Albert Einstein once said that there are two ways to live — you can live as if nothing is a miracle or you can live as if everything is a miracle.
Like Einstein, we choose the latter.
Certainly, it isn’t difficult to find a miracle in a warm summer day — the sun’s rise, the morning’s dew, the leaf’s unfurl, the water’s splash, the child’s laugh, the breath’s whoosh.
These are the mundane miracles — oxymoronic, beautiful and universal.
We thank God for them every day,
This summer, like last, we also enjoyed the pleasure of a named miracle that happened, for us, once a week on a specially built baseball diamond just north of our house.

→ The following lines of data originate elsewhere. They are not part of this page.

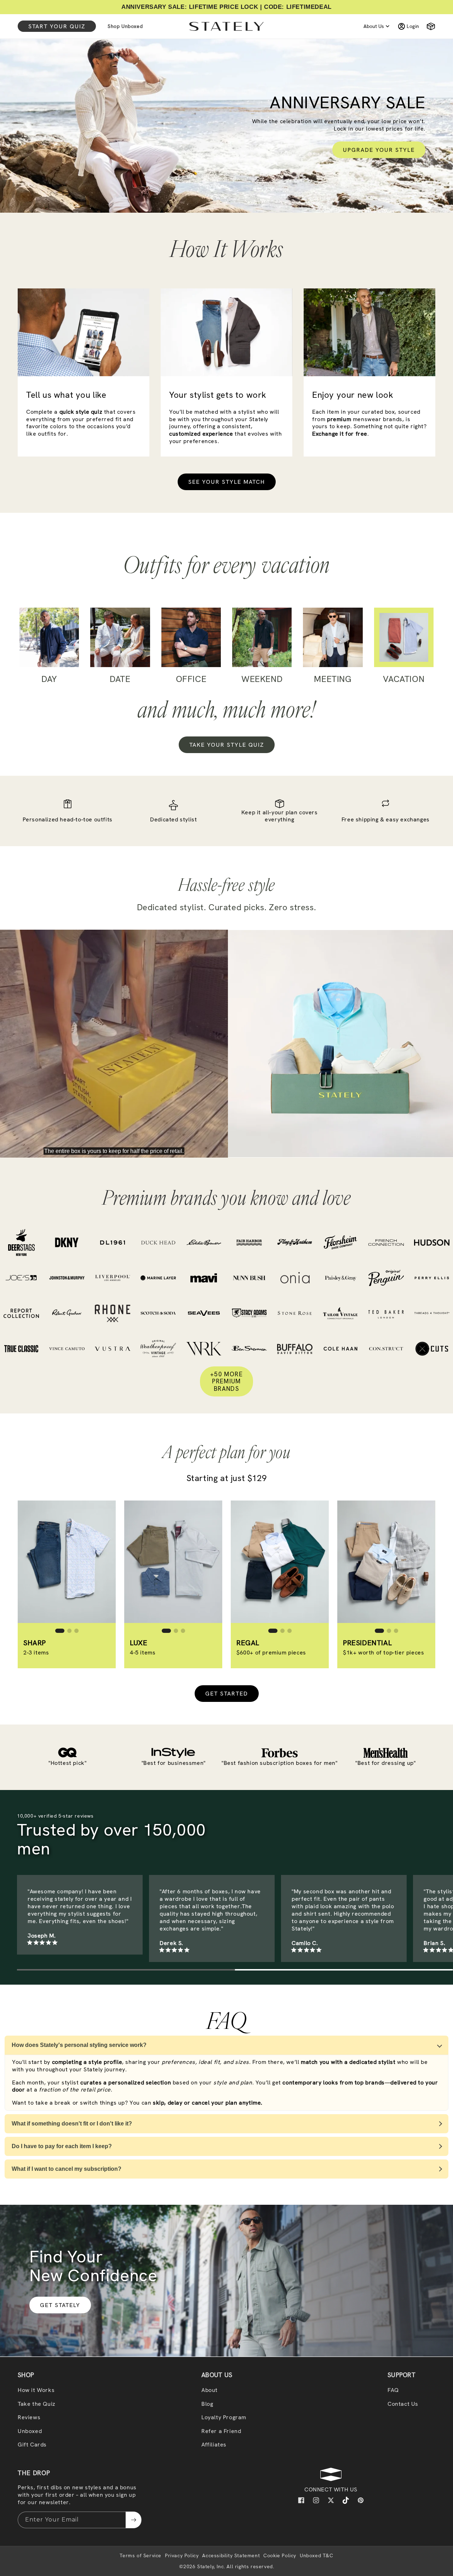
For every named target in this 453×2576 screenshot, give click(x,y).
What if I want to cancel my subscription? (66, 2169)
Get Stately (60, 2305)
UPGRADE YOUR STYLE (379, 150)
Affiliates (213, 2444)
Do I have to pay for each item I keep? (62, 2146)
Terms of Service (140, 2555)
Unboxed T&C (316, 2555)
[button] (428, 26)
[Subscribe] (133, 2520)
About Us (373, 26)
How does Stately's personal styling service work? (79, 2045)
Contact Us (403, 2404)
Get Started (226, 1693)
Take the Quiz (37, 2404)
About (209, 2390)
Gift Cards (32, 2444)
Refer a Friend (221, 2431)
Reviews (29, 2417)
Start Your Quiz (56, 26)
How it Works (36, 2390)
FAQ (393, 2390)
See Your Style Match (226, 482)
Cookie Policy (279, 2555)
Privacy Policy (182, 2555)
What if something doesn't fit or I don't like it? (72, 2124)
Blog (207, 2404)
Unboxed (30, 2431)
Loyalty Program (223, 2417)
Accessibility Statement (231, 2555)
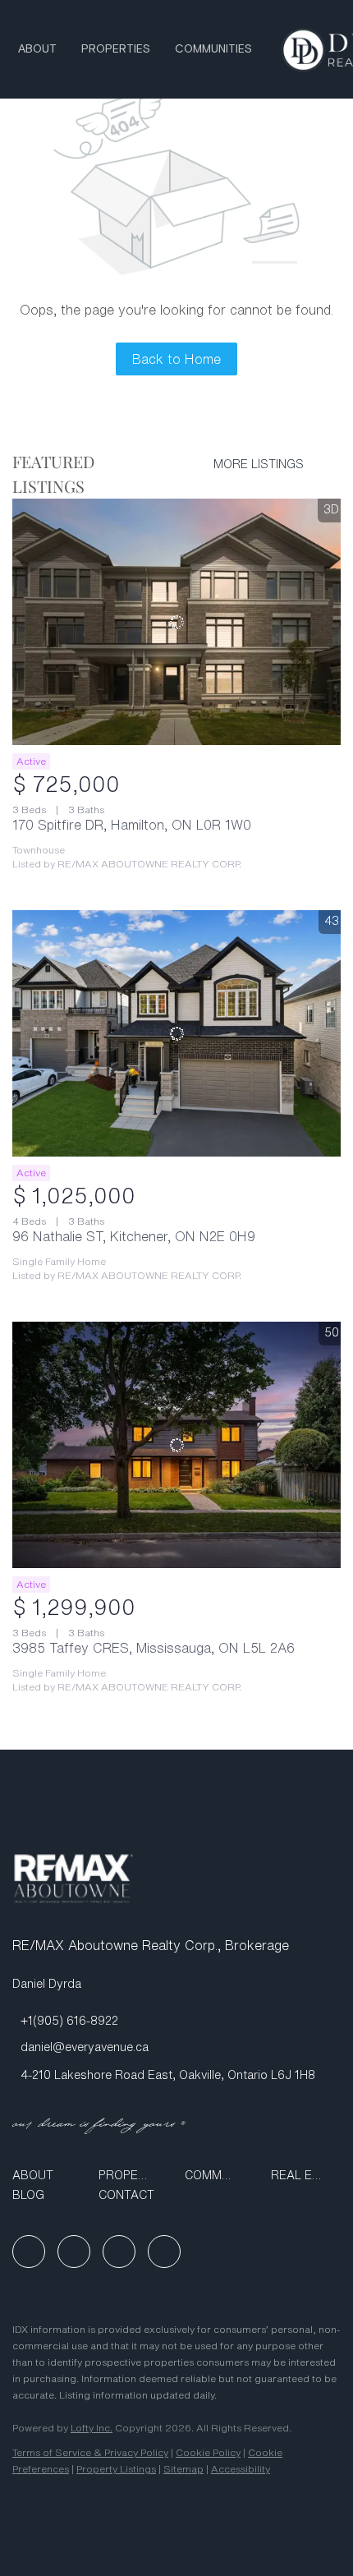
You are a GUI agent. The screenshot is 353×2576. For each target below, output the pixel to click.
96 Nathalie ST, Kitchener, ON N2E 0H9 (133, 1236)
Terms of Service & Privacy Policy (90, 2452)
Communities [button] (213, 49)
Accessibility (240, 2468)
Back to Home (176, 359)
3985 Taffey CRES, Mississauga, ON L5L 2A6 (153, 1647)
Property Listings (116, 2468)
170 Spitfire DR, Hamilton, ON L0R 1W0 (131, 824)
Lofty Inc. (91, 2427)
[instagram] (119, 2251)
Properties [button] (115, 49)
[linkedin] (73, 2251)
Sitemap (183, 2468)
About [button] (37, 49)
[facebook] (28, 2251)
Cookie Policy (208, 2452)
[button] (47, 2175)
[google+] (164, 2251)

The Miracle League of the Fox Valley offers the simple pleasure of teamwork, accomplishment, pride, and acknowledgement to children with mental and/or physical disabilities. As I wrote about last year, everybody hits, everybody runs and everybody scores.
It’s a perfect game, every night.
As a volunteer buddy, Molly once again teamed up with her little friend Emily and the two, together with their Angels teammates and all of the other participants in the 16-team league, proved that the real miracle in baseball has nothing to do with the ’69 Mets.
It’s the clink of a braced leg rounding third base and heading for home, the happy cheer of a child with cognitive challenges, the high-five of player and home plate ump.
We live in challenging times, when bad news trends easily and stress ferments in our hand-held devices.
What a delight, then, to pocket all of that for an hour on a sunny summer night and cheer a group of people just thrilled to be playing a game together.
Thank you, Miracle League, for another summer of pure joy.